■ Work instruction
Extract all lines from the data beneath that include the word "agent".

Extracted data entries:
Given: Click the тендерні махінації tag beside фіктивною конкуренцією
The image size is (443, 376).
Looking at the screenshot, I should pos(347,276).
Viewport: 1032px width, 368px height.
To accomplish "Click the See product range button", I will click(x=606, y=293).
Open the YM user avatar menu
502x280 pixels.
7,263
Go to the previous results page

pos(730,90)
---
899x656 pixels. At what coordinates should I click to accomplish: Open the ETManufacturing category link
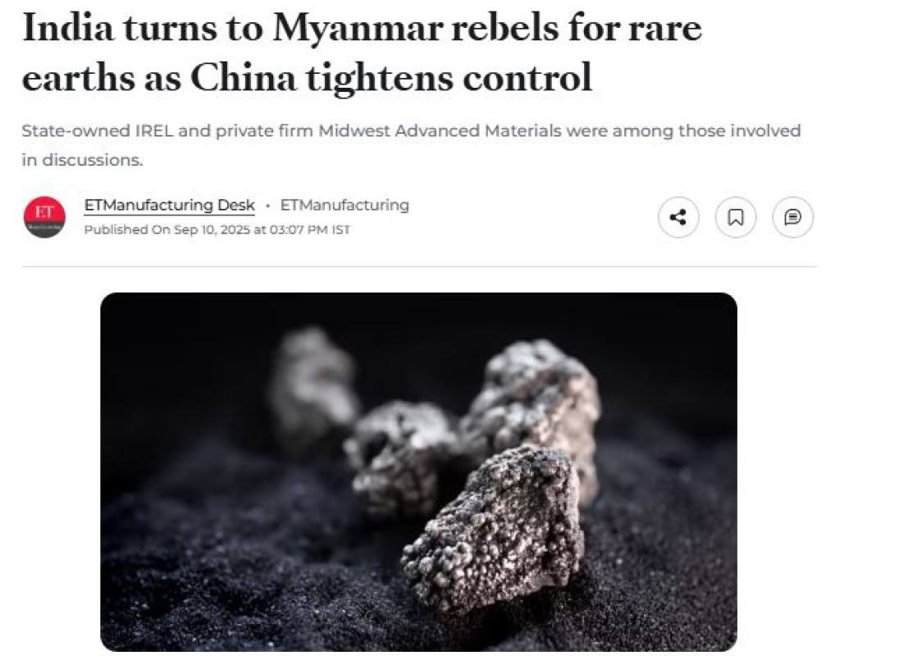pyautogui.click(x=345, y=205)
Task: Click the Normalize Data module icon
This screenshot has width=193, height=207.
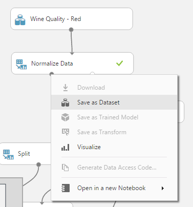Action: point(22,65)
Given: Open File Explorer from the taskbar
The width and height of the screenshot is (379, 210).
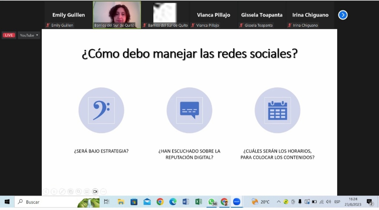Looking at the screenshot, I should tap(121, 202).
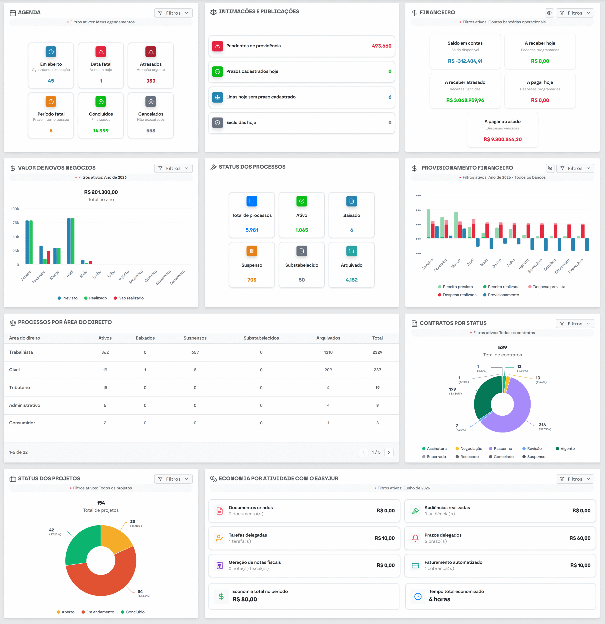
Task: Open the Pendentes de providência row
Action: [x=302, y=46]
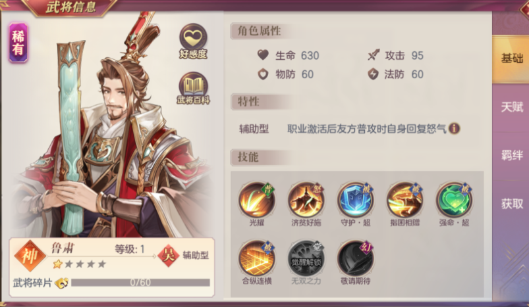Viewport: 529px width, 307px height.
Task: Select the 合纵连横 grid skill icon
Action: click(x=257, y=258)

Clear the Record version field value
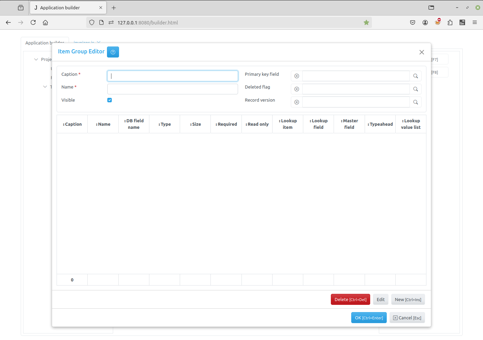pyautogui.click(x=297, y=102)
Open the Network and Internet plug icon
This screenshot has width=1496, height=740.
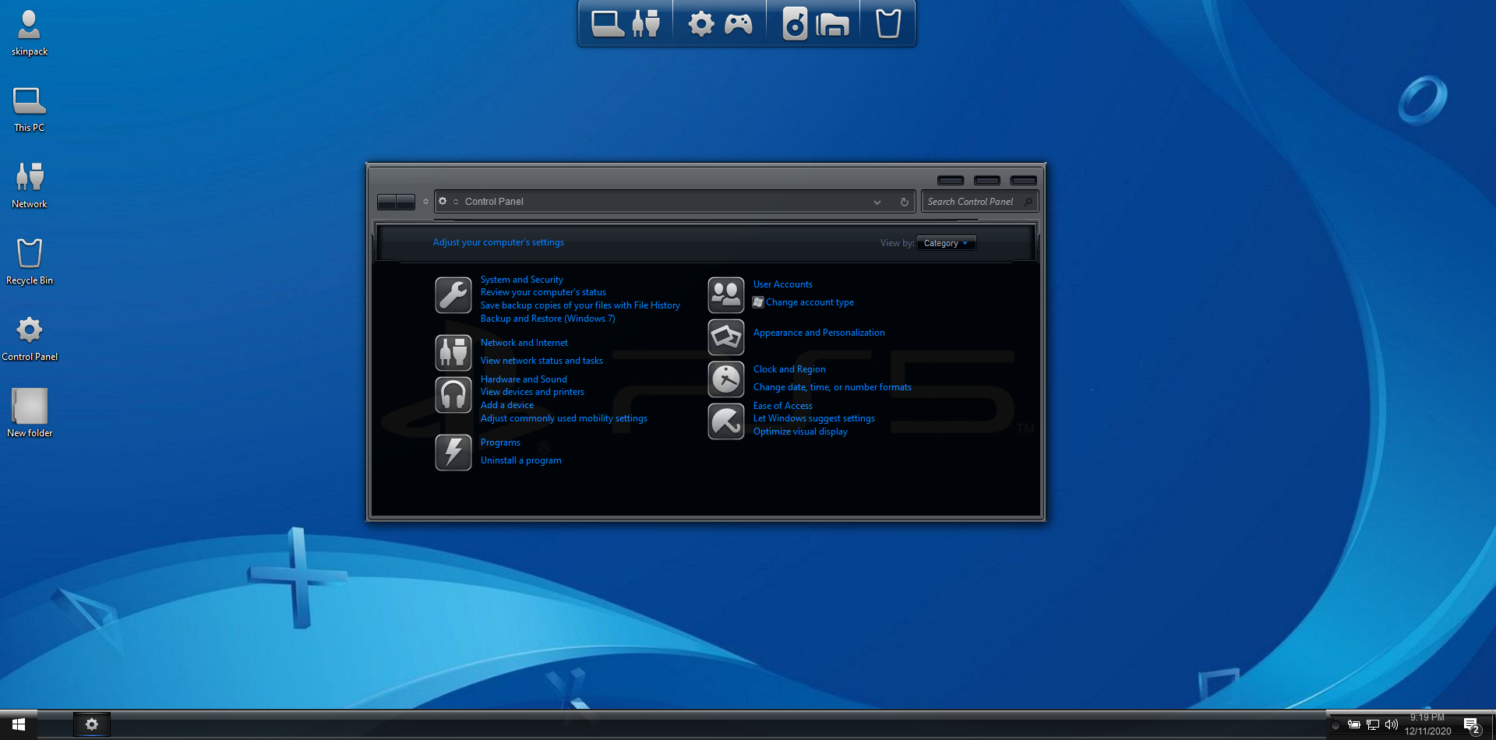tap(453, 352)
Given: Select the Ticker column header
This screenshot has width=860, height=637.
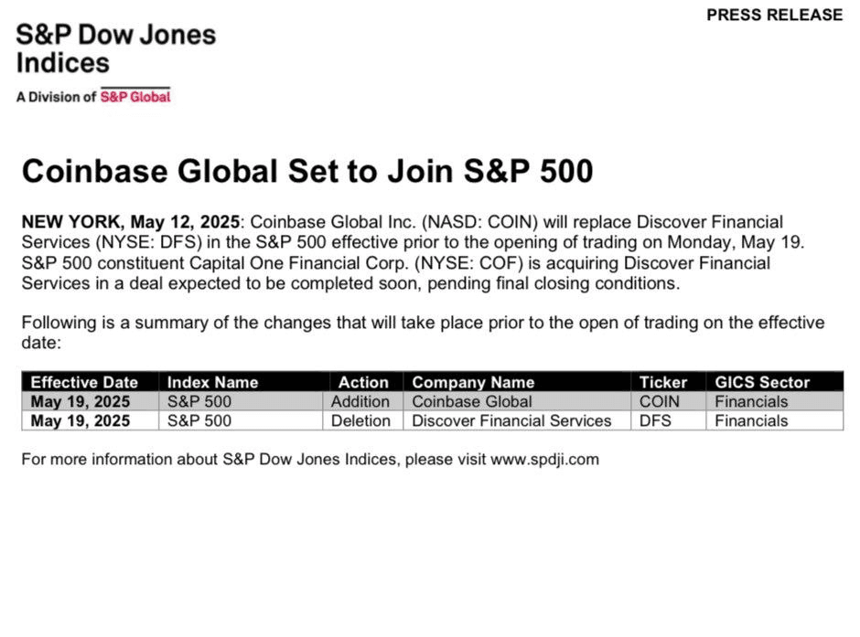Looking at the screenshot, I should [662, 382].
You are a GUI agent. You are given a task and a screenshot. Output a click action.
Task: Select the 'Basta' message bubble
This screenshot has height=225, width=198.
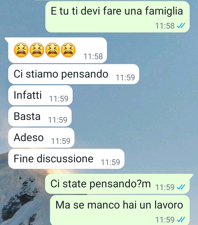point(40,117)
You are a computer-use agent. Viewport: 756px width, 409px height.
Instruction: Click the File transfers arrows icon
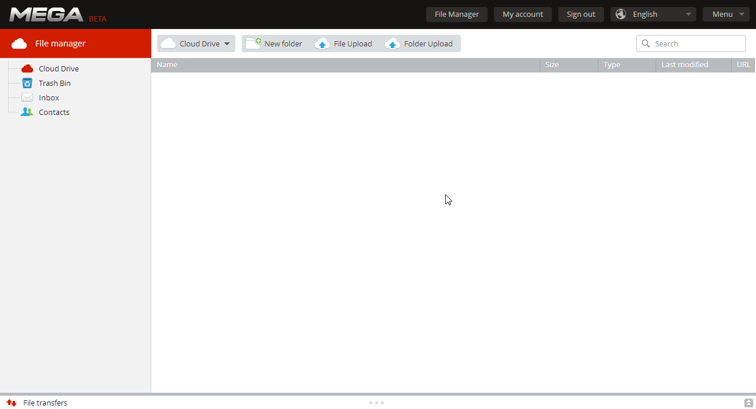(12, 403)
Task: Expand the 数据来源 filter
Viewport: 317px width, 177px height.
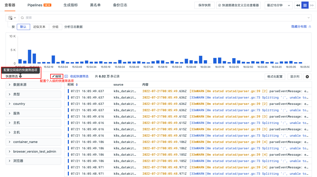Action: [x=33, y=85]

■ Output for this exercise
You are a GUI agent. You are given a task and a screenshot. Output a click action.
You are a computer-use agent. Viewport: 756px width, 409px height.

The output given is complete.